Behavioral Therapy Improves Headache Outcomes.
Stress, anxiety, depression play significant roles in migraine.
SCOTTSDALE, Ariz. — Behavioral treatment can improve headache and migraine outcomes significantly, a researcher said here.
Behavioral therapy can help headache patients develop self-efficacy — “the belief in their ability to control their headache, manage their emotional reactivity to pain, and achieve functionality even with a significant headache disorder,” said Steven Baskin, PhD, of the New England Institute for Neurology and Headache in Stamford, Connecticut, at the American Headache Society Scottsdale Headache Symposium.
Stress, anxiety, and depression play significant roles in migraine, Baskin said in a plenary session. “High levels of daily stress, even daily stressors that are not catastrophic, can transform migraine from episodic to chronic,” he pointed out. “Let-down” post-stress — the period after a particularly stressful situation — may precipitate a migraine, and the effect may be greater in migraine patients with comorbid depression.
“Many patients do not have the coping skills necessary to manage stress or recurrent headache,” Baskin said, and behavioral therapy can give patients tools and confidence to manage headaches and stressors.
This is especially true for patients who are anxious or depressed, he added. Anxiety may complicate migraine more than depression with greater long-term persistence, greater headache-related disability, and reduced satisfaction with acute therapies. And nonadherence to treatment regimens can be three times more likely when patients have mood or anxiety disorders. These patients also may be less able to tolerate medications or may have response to pharmacologic and behavioral treatments for headache.
Depending on the specific patient, behavioral therapy could include headache diaries, regulating routine activities, establishing consistent sleep patterns, relaxation training, biofeedback, coping skills training, cognitive behavioral therapy (CBT), and psychiatric treatment. Clinicians don’t necessarily need to refer patients to a therapist to help them modify their behavior.
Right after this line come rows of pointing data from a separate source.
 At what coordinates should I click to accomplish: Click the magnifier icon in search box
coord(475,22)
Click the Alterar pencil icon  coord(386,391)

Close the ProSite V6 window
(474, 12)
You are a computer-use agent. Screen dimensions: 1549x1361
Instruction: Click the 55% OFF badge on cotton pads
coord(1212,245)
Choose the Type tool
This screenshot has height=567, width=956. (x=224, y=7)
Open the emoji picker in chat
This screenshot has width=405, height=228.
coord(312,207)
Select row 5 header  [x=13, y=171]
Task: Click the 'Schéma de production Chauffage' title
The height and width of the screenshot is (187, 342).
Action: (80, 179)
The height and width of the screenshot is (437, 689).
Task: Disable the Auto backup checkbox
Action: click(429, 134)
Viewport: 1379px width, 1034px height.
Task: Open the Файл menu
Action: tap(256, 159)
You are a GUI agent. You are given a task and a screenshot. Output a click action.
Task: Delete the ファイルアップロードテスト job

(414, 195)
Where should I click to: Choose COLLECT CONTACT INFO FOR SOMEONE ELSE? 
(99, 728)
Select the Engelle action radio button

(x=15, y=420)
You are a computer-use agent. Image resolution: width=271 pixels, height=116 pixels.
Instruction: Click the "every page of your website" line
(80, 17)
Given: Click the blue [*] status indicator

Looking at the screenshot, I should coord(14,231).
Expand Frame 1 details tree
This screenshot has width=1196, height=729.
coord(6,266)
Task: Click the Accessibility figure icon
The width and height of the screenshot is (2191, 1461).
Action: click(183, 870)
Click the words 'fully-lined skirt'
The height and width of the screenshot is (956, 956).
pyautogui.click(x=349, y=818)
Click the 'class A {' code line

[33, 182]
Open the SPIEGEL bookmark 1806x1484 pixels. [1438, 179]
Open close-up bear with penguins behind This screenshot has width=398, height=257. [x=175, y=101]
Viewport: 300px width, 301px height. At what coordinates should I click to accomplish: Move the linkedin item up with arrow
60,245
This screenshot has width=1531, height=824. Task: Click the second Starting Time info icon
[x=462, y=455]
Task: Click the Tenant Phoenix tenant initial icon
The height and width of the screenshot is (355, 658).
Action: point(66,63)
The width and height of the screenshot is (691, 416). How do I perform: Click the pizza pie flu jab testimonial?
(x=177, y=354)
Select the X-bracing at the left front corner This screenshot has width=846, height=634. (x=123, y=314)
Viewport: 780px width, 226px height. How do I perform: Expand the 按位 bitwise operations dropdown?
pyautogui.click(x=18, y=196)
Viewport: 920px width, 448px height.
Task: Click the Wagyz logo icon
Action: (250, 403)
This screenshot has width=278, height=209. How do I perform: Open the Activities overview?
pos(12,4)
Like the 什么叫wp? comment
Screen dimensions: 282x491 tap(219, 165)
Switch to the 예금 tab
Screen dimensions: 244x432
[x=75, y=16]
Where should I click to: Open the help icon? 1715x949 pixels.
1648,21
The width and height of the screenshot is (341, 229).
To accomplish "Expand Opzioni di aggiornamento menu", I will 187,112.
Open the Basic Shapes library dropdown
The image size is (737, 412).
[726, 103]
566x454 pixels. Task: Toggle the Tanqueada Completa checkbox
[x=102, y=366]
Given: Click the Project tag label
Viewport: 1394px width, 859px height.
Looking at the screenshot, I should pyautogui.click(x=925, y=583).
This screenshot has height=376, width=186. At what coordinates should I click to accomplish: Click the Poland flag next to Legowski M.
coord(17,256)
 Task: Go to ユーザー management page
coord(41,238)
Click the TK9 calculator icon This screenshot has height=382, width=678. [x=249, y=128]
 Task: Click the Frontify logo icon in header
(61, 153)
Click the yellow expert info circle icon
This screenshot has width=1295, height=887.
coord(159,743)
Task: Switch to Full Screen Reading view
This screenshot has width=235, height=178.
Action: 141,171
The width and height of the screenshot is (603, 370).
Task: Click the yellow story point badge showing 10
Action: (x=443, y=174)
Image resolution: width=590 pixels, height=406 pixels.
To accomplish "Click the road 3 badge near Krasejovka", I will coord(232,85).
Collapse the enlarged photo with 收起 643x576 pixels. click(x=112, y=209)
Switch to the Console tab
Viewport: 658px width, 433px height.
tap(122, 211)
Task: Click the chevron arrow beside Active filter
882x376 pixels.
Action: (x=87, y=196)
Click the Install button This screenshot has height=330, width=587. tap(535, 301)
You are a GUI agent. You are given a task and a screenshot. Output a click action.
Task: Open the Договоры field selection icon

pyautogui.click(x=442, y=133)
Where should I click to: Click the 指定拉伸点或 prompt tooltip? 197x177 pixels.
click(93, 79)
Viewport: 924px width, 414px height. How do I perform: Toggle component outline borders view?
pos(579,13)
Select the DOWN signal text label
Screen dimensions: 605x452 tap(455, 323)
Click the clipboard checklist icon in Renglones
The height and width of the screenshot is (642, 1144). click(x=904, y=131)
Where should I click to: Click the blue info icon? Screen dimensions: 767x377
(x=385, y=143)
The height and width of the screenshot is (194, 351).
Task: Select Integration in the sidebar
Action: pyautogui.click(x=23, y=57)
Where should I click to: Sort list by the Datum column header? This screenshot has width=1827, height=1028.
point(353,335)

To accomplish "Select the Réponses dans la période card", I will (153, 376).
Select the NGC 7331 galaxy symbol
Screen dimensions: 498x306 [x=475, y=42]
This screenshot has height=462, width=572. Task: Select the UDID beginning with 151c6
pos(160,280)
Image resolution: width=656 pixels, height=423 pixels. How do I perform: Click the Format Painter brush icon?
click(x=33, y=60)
“Encouraging patients to reduce caffeine, maintain consistent sleep/wake patterns, eat nutritious meals, and increase aerobic exercise is incredibly helpful,” Baskin said.
Teaching relaxation techniques works well, too. “Instructing patients about simple relaxation therapy is a core component of behavioral treatment for primary headache disorders,” he noted. “Simple breathing exercises can be done right in your office without any referral. Just tell people to breathe slower, and lower, and do it frequently during the day.”
Relaxation therapy can be delivered alone, or as part of biofeedback or CBT. “What biofeedback does is make patients realize that they have more control over their internal environment,” Baskin pointed out. “They learn a non-specific, low-arousal physiological response they can apply and use as a coping skill: if you have a prodrome aura, you can stop, take a slow easy breath, and make an action plan.”
CBT helps patients modify their sense of threat about migraine and examine their negative predictions. “I have patients actually rehearse what they are going to do if they start to develop a migraine,” he added.
The 2000 American Academy of Neurology guidelines for behavioral treatments for migraine classify evidence for relaxation training, some types of biofeedback, and CBT as grade A. More recent research demonstrated that combining a beta-blocker for migraine prevention and behavioral treatment — but not a beta-blocker alone or behavioral treatment alone — improved outcomes of optimized acute migraine treatment.
A 2018 meta-analysis also showed that cognitive‐behavioral treatment of insomnia for chronic migraine patients reduced their monthly headache frequency by 6.2 days over controls.
“A physician should refer a patient to behavioral therapy if the patient prefers non-pharmacological therapy; if the patient is a poor responder or has poor tolerance to preventive meds; is pregnant; has high anxiety or high stress level or deficient coping skills; has history of excessive use of abortive agents; or to augment pharmacological therapies,” Baskin told MedPage Today.
Behavioral therapy also should be considered for all children and adolescents, he added.